— PROBLEMS TO SOLVE —
• A. In the comment thread about BIOS, Symbian and Windows Phone, why did one commenter compare Symbian with Microsoft and DOS? Answer in one to three sentences.
• B. Extend the comment thread about BIOS, Symbian and Windows Phone beyond its final comment.

— TEXT PASSAGE —
================================

      Oddly, the original IBM BIOS was anything but open. But what were not yet called its APIs had to be published for it to be functional and Compaq did a clean room reverse engineering and then withstood a fierce IBM legal attack. However, I don’t understand the Symbian-BIOS comparison. Symbian was originally developed by Psion for use in PDAs, but its only major adopters in the phone space, outside of the Japan-only FOMA products, were Nokia and Sony Ericsson with two very different and incompatible flavors. In the end, only Nokia mattered, so it might as well have been proprietary.

      1. Thanks for the story, I wasn’t familiar with how BIOS became an open standard.
        In any case, that doesn’t change the consequences.

        The lack of technical (as opposed to practical) equivalent of BIOS for mobile ARM SoCs makes it impossible to buy an iPhone or Windows Phone and hack Android onto it. That’s why the hardware variety ecosystem uses Android as its creativity escape hatch.

        I compared Symbian – the company – with Microsoft and – the product – with DOS because they were similarly dominant in the early age of the smartphone with a cheaper, more primitive and user hostile product compared to the breakthrough coming from Apple.

        While Nokia with S60 was clearly the most successful Symbian licensee, the ecosystem was quite vibrant in its heyday with UIQ used in a good number of Sony Ericsson and Samsung phones.
        Actually, one could easily argue that Samsung is following Nokia’s recipe of how to be the dominant vendor on the dominant platform.

      1. Steve, do you think Microsoft’s pursuit of Bing is a good thing? Microsoft is losing billions every year to pursue a desktop search model that is rapidly fading into second tier status.

  3. “Regardless of the success of Windows Phone, I think the Microsoft approach may be the right model.”

    I think Windows Phone may have been the right model if had been first or even second to market. But Android has – in my opinion – preempted Microsoft’s model. There is simply no room in the mobile (phones and tablets) market for a second open business model.

    However, time – and Microsoft – may prove me wrong.

    1. Exactly.
      Being first obviously matters a lot.

      Neither DOS nor Windows would have gained such dominance if there had been equivalent free alternatives already established in the market.

      I simply see no big and obvious economic benefit for anyone except Microsoft and Nokia to care whether Windows Phone lives or dies.
================================
— DATASET CONTENT —
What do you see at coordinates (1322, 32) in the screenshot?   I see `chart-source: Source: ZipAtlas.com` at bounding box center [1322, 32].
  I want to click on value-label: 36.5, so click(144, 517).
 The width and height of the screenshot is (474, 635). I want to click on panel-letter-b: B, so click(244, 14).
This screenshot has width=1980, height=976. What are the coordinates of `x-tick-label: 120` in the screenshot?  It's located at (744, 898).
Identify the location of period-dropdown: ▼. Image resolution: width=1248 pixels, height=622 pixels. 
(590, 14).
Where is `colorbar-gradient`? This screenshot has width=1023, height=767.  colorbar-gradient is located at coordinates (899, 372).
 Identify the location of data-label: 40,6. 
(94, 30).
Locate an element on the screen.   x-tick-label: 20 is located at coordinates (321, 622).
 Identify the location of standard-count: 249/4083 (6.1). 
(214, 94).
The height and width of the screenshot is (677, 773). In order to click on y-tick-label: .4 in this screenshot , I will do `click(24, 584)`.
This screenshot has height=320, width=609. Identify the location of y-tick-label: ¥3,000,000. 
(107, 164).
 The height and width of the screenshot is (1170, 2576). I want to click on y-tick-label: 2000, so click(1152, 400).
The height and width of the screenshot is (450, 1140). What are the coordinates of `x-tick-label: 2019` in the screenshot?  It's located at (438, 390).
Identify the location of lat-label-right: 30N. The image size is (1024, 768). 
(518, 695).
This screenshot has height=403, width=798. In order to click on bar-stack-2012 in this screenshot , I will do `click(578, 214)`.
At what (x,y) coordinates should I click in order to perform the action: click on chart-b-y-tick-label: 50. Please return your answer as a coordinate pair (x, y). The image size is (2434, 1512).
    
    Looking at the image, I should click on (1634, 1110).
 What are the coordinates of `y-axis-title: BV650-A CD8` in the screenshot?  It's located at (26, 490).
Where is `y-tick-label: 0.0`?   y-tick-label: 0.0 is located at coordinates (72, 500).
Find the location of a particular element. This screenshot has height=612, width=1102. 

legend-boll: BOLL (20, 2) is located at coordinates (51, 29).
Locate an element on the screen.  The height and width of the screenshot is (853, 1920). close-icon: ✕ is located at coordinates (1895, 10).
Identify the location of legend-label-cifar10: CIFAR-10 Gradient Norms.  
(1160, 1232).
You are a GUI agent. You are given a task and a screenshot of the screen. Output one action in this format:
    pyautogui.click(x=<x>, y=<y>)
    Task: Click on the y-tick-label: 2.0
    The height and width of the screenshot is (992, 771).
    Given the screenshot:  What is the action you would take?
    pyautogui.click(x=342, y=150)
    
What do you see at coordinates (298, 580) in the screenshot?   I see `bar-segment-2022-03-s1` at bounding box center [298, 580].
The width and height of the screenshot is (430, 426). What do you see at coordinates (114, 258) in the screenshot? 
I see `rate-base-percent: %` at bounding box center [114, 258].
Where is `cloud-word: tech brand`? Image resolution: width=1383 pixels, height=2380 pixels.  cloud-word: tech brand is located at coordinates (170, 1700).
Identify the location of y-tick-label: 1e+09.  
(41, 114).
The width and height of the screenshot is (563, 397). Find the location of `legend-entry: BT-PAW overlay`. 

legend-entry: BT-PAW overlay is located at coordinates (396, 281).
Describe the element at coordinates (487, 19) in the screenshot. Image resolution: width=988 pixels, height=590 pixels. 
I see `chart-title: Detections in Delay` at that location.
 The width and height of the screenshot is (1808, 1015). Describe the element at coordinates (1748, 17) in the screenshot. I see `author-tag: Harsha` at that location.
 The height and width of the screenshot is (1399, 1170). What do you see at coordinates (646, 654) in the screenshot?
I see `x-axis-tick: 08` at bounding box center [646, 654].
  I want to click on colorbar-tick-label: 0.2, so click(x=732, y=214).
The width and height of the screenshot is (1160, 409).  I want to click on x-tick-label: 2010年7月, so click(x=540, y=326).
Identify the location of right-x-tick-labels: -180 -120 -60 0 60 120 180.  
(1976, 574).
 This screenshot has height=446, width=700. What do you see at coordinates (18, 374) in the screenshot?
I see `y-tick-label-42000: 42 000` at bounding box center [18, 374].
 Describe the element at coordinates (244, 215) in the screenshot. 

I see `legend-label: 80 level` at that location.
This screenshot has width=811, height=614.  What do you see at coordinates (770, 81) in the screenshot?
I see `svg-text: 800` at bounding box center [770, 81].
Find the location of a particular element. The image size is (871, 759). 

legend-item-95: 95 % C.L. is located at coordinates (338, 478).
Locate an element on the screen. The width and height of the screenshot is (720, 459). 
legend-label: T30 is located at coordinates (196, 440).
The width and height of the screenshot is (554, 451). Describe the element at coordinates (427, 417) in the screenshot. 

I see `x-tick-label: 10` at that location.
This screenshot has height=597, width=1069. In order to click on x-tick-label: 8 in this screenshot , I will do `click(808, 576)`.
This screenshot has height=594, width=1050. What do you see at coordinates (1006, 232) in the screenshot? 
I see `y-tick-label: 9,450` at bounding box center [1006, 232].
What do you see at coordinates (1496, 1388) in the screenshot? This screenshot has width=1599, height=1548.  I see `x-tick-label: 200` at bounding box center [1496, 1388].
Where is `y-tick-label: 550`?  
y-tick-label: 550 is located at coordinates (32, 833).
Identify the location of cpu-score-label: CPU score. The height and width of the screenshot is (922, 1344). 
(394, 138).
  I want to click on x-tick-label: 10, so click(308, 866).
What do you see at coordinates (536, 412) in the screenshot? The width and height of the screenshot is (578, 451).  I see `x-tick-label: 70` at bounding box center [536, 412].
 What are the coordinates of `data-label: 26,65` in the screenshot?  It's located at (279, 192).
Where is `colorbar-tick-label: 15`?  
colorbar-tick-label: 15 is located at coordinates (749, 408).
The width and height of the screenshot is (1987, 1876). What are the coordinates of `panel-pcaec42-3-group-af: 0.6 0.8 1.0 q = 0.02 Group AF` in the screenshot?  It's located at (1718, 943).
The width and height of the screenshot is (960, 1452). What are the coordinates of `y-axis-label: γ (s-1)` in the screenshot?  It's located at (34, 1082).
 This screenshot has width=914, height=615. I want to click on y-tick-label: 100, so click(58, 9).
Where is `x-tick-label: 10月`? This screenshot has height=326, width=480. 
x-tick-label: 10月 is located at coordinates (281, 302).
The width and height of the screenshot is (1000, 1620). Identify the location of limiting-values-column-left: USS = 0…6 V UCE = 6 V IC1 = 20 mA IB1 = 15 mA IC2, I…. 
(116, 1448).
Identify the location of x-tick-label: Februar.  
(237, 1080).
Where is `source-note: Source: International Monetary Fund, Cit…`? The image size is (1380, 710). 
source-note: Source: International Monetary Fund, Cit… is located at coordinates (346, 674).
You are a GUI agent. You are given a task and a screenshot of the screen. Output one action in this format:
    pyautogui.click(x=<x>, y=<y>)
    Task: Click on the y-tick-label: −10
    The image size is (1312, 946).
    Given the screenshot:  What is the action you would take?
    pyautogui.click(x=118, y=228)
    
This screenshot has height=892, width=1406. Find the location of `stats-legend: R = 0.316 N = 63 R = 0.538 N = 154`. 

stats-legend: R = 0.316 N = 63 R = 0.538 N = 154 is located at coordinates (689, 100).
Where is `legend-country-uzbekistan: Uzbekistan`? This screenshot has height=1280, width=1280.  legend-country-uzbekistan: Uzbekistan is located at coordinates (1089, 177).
================================
— RESULTS BY TASK —
• A. Symbian the company was compared with Microsoft, and Symbian the product with DOS, because they were similarly dominant in the early age of the smartphone. Like DOS, Symbian offered a cheaper, more primitive and user-hostile product than the breakthrough that came from Apple.

• B.
  4. Google and Motorola are still two desperate companies; Google has even stated that it will stay that way. For good reason too, Motorola makes awful devices, and they are too close to Verizon, which Google’s open source views – hence the galaxy nexus fiasco.

    1. I like desperate, sort of a cross between disparate and separate.

      I wish I had some idea of what Google wants to do with Moto. They are eventually going to have to write off a substantial part of the $12.5 billion purchase price and it lost $500 million in the most recent quarter. Unless Google literally has money to burn, there most be some strategic plan here beyond operating Moto as a money hemorrhaging second-tier maker of Android phones.

      We should get a clue from the next generation of Moto products, which will be the first to have been substantially designed after the acquisition.

  5. The open vs closed model is hard to argue though, Palm was successful when it was open. When everyone used Palm OS to make their PDAs, Palm was highly successful. However, when Palm OS was effectively only used by Palm themselves, they faltered.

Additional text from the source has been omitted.